Check each line of the entries below for the word "pixels", and copy out the ones that have it.

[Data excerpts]
== Segment start ==
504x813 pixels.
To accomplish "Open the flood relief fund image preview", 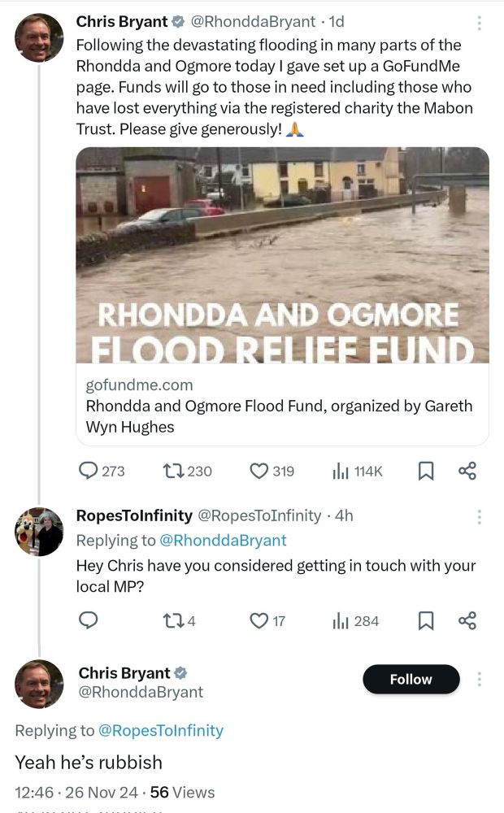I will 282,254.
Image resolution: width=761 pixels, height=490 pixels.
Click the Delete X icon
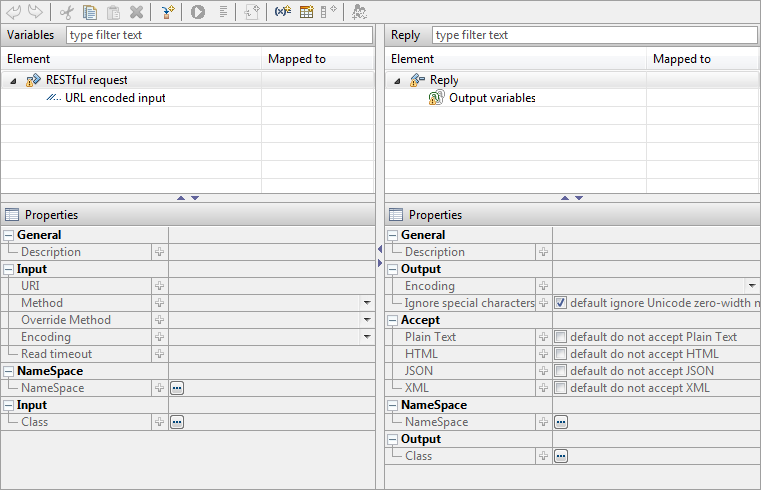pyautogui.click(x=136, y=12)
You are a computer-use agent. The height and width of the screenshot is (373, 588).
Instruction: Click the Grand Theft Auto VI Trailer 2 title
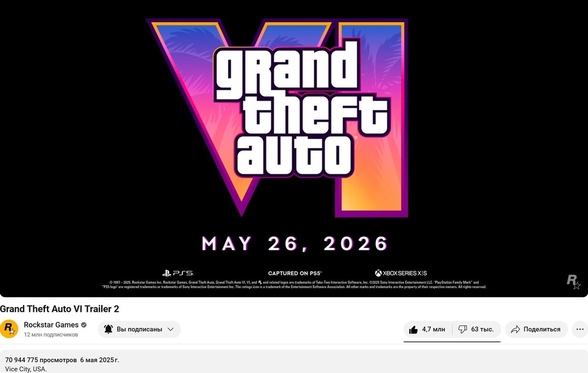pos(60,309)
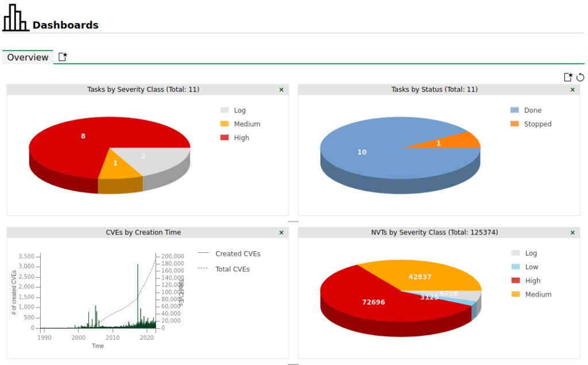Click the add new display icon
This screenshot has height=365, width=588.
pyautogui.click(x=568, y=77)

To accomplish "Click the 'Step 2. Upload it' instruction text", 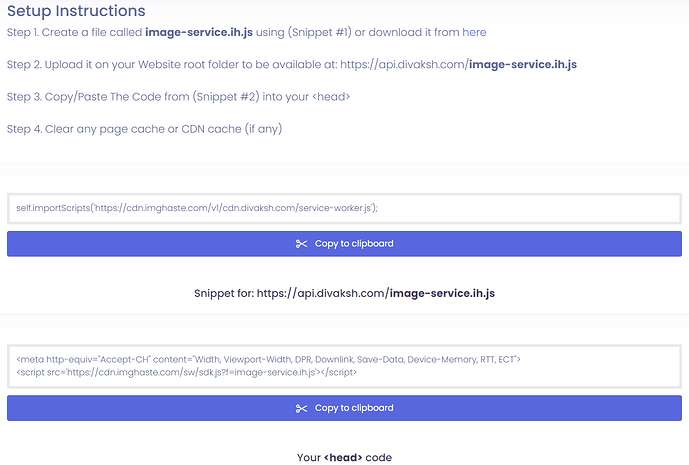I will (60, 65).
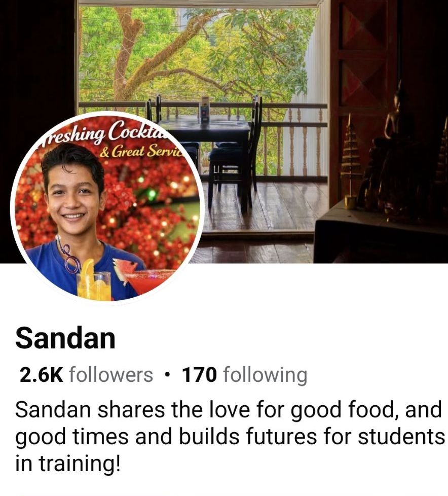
== Segment end ==
(ANSWER TO THE EXERCISE):
504x813 pixels.
Image resolution: width=761 pixels, height=490 pixels.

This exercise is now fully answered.